**Tekstgedeelte**
↓

ECLI:NL:RVS:2024:2017
Raad van State
- Voorlopige voorziening+bodemzaak
- A. Kuijer
- J.W. Prins
- Rechtspraak.nl
Hoger beroep en verzoek om voorlopige voorziening in asielzaak
Op 21 maart 2024 heeft de staatssecretaris van Justitie en Veiligheid een aanvraag van een vreemdeling om een verblijfsvergunning asiel voor bepaalde tijd niet in behandeling genomen. De vreemdeling heeft hiertegen beroep ingesteld bij de rechtbank, die op 30 april 2024 het beroep ongegrond verklaarde. De vreemdeling, vertegenwoordigd door mr. M. Erik, heeft vervolgens hoger beroep ingesteld en verzocht om een voorlopige voorziening.

↑

**Te ondernemen acties**
a. Op welke datum heeft de rechtbank volgens de tekst over de asielzaak het beroep van de vreemdeling ongegrond verklaard?
b. Geef uit de tekst over de asielzaak letterlijk het deel terug dat opent met de woorden "ECLI:NL:RVS:2024:2017" en sluit met "een voorlopige voorziening.".

**Geselecteerde rijen**
↓

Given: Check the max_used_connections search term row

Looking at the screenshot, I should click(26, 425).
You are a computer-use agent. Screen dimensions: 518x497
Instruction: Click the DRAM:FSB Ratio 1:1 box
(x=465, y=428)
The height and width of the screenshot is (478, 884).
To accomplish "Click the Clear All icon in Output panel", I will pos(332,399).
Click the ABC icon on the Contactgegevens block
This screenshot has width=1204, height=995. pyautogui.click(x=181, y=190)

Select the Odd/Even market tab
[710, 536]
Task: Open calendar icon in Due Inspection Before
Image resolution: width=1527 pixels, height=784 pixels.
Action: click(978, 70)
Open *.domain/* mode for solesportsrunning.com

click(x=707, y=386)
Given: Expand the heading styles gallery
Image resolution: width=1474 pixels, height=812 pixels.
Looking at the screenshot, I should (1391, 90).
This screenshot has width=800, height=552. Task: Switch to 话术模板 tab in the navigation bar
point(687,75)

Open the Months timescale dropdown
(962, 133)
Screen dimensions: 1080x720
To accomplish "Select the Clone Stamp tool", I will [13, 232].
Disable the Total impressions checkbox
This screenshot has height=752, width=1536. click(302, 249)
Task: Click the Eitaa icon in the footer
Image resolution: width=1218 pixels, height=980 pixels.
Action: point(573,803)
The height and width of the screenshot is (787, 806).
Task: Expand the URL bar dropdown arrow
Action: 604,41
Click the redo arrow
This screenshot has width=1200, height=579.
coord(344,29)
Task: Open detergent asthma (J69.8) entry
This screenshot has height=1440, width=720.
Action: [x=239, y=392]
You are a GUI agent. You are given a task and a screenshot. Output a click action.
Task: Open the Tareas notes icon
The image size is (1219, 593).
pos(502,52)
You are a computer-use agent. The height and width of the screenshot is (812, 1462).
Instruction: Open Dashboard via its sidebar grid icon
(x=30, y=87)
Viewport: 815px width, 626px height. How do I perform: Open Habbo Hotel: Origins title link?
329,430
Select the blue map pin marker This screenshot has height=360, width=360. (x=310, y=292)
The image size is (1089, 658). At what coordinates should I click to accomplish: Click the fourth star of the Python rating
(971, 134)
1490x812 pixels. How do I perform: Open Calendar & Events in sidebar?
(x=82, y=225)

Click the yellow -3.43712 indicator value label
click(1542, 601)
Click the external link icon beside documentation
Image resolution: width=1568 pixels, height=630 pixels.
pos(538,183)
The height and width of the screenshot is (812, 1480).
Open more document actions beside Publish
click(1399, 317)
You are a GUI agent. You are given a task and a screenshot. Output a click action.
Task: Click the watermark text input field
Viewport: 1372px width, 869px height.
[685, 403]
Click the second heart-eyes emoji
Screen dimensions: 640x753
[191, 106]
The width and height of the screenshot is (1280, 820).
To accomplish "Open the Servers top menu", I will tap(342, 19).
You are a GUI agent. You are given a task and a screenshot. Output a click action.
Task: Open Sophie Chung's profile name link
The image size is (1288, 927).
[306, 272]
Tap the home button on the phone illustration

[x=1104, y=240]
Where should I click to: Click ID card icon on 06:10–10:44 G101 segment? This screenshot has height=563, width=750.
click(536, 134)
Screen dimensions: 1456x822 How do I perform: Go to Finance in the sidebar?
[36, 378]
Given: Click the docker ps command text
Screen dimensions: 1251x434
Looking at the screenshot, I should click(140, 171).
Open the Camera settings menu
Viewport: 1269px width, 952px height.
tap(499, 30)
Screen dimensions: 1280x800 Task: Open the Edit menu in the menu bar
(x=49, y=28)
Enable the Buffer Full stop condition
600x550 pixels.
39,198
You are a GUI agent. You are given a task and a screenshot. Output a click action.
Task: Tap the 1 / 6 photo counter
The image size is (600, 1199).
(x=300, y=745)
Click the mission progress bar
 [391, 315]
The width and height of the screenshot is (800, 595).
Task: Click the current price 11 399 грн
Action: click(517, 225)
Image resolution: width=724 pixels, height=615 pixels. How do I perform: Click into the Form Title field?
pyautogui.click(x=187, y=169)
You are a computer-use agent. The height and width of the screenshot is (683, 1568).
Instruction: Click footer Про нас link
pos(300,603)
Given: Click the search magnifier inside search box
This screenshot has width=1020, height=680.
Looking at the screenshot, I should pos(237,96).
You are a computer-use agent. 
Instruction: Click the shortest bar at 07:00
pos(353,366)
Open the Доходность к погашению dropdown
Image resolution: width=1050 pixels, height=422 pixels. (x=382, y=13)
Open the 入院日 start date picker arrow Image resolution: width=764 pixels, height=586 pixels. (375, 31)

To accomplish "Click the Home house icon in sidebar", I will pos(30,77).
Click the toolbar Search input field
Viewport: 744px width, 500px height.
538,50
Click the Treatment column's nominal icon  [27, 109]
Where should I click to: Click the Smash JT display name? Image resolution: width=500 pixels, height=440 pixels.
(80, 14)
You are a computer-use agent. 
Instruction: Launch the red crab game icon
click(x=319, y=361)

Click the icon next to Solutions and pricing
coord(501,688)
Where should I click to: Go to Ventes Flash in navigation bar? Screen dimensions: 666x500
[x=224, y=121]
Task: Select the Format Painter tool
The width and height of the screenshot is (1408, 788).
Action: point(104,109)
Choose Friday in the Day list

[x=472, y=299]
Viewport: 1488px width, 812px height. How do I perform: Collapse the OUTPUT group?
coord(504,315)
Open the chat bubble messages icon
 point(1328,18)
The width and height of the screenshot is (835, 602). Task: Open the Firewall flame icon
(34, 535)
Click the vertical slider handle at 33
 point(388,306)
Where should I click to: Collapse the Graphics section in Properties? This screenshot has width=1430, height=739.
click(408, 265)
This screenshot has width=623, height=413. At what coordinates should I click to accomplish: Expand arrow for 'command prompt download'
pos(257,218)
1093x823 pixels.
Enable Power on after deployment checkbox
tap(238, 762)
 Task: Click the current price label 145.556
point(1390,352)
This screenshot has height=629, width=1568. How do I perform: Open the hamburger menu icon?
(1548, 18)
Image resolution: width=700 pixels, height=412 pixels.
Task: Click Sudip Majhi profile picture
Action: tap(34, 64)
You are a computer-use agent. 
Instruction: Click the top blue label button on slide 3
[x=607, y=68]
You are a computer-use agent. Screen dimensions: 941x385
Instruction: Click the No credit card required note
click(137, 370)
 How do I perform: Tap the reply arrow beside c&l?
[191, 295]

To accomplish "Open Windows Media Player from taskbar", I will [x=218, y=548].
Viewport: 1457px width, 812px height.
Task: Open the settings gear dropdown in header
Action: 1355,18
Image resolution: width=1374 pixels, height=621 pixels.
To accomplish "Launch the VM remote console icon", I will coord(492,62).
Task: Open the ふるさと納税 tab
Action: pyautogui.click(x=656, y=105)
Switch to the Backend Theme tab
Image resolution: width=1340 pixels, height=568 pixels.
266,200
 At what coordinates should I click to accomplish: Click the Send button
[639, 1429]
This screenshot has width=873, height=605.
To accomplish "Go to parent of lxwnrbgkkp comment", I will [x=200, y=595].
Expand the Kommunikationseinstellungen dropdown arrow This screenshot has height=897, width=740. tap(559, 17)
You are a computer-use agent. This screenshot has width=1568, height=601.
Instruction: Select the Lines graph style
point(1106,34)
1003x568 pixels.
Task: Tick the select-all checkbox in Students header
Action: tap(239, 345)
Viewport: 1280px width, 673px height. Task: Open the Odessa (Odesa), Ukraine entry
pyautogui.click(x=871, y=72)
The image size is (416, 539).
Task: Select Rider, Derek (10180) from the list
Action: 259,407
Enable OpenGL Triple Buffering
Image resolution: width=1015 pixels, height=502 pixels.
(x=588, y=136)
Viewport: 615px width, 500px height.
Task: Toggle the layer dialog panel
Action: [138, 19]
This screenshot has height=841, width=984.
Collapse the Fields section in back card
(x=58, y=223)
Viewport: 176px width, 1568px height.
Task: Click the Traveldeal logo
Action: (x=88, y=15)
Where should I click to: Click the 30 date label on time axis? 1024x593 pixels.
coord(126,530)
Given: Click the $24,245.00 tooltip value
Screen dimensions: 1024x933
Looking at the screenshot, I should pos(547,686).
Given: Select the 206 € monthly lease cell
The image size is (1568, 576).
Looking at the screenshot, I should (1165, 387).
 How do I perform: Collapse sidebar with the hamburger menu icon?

↑

**Antwoorden bij oefening**
a. Op 30 april 2024.

b.
ECLI:NL:RVS:2024:2017
Raad van State
- Voorlopige voorziening+bodemzaak
- A. Kuijer
- J.W. Prins
- Rechtspraak.nl
Hoger beroep en verzoek om voorlopige voorziening in asielzaak
Op 21 maart 2024 heeft de staatssecretaris van Justitie en Veiligheid een aanvraag van een vreemdeling om een verblijfsvergunning asiel voor bepaalde tijd niet in behandeling genomen. De vreemdeling heeft hiertegen beroep ingesteld bij de rechtbank, die op 30 april 2024 het beroep ongegrond verklaarde. De vreemdeling, vertegenwoordigd door mr. M. Erik, heeft vervolgens hoger beroep ingesteld en verzocht om een voorlopige voorziening.